*** Records shown Section Begins ***
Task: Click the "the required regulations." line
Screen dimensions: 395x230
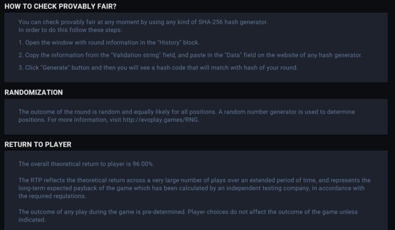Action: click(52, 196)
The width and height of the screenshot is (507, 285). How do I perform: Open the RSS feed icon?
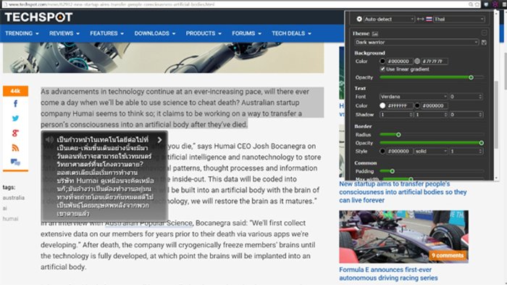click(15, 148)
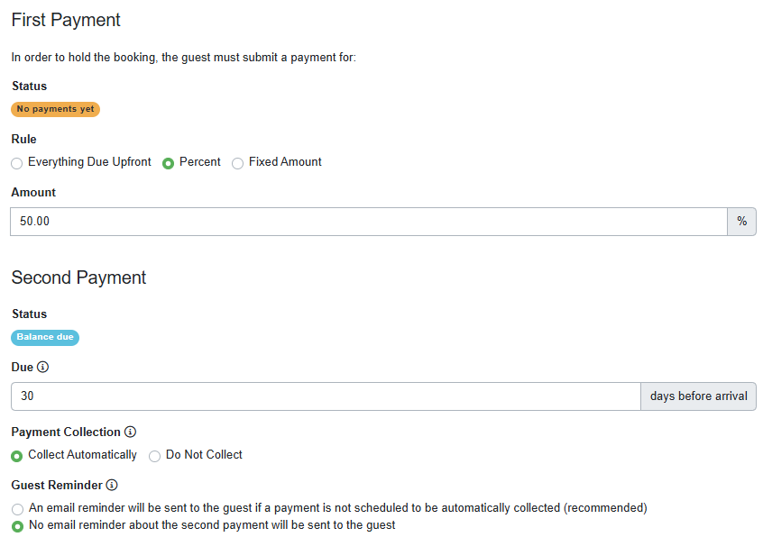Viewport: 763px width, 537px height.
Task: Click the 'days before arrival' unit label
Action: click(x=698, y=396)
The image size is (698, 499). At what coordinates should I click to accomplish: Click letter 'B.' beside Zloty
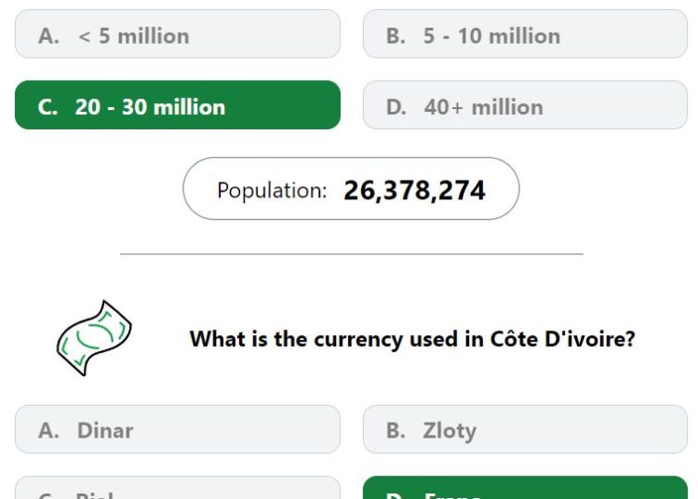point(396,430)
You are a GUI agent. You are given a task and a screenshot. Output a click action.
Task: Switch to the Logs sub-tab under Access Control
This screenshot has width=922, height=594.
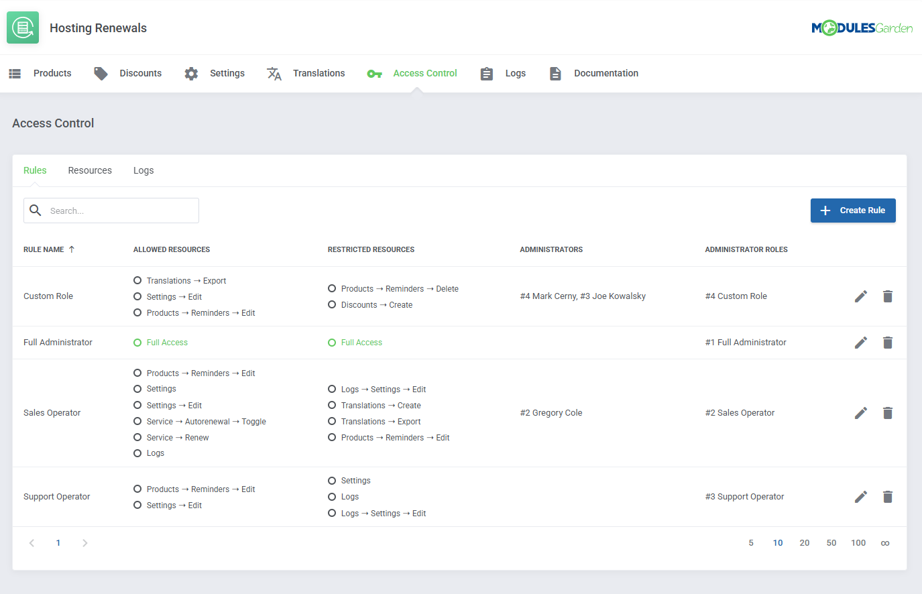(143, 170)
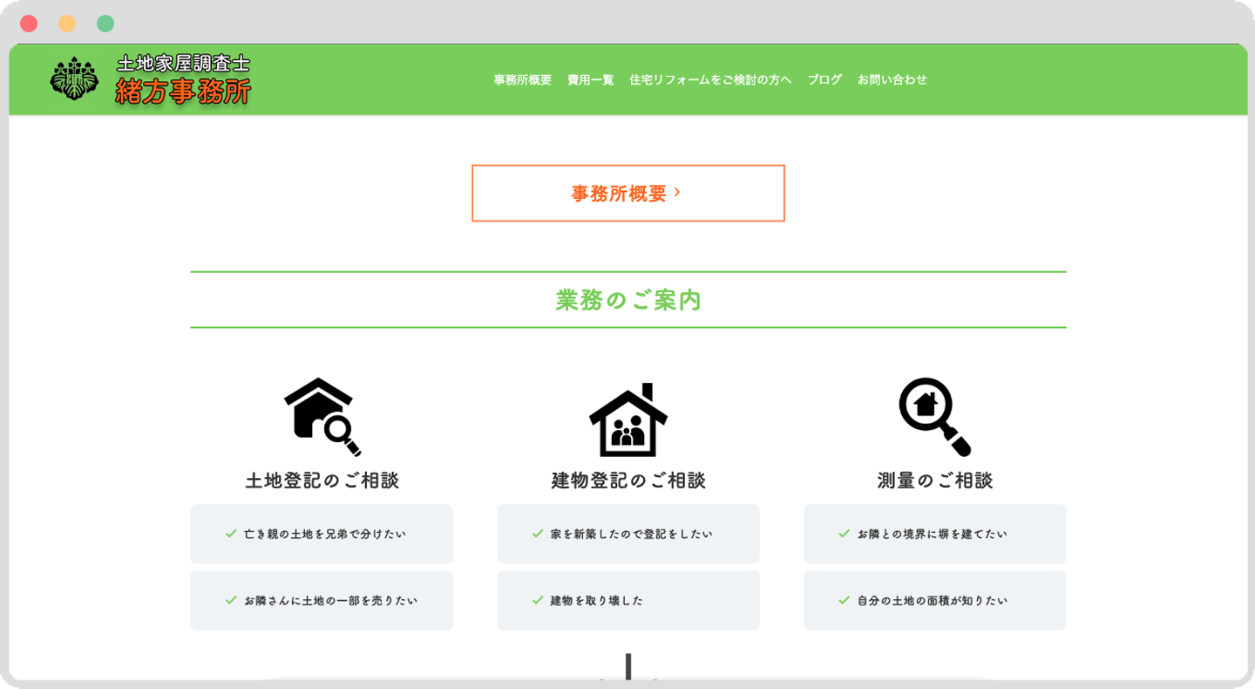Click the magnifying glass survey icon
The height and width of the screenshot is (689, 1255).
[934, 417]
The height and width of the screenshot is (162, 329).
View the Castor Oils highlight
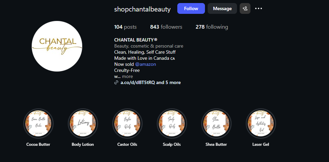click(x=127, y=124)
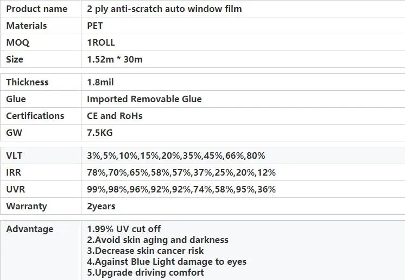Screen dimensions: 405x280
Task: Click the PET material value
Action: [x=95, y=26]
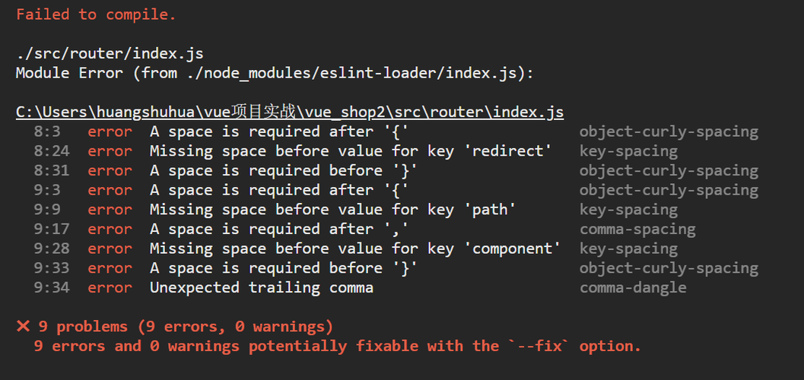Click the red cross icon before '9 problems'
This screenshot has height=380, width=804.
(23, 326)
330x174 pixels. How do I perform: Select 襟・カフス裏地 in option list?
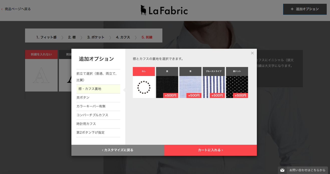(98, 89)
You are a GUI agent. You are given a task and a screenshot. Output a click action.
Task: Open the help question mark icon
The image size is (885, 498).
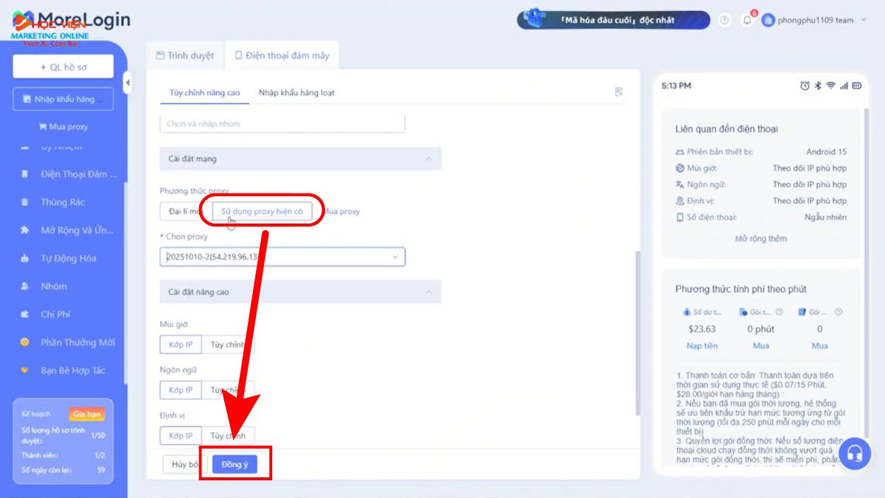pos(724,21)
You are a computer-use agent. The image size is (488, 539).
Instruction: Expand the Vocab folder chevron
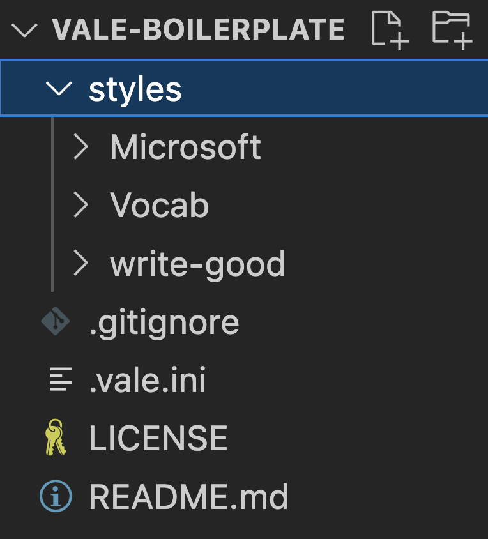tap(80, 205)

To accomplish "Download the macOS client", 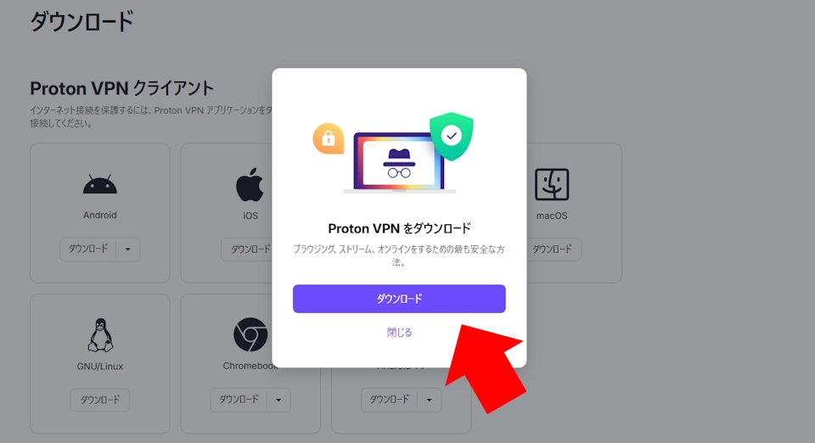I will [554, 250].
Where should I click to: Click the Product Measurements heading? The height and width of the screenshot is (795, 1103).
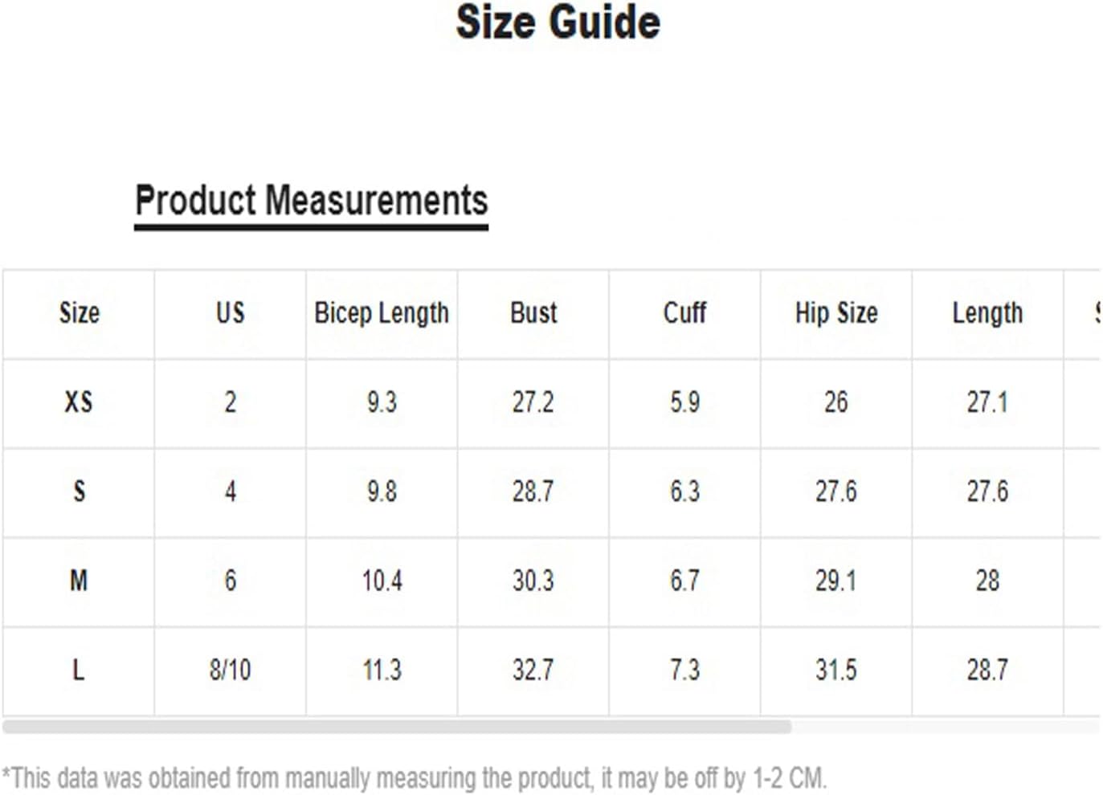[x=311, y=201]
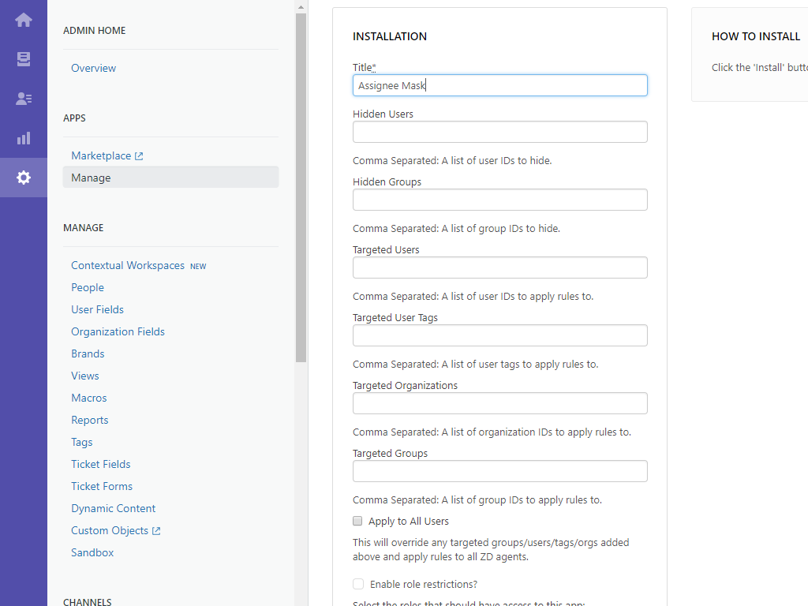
*** Records shown Section Ends ***
→ Work to complete
Your copy should hold exactly the lines from the one with "Where should I" through the final line of the records, both ends included, and no pictures.

→ Written solution
Where should I click to: Click the Product Measurements heading? The height and width of the screenshot is (795, 1103).
[x=311, y=201]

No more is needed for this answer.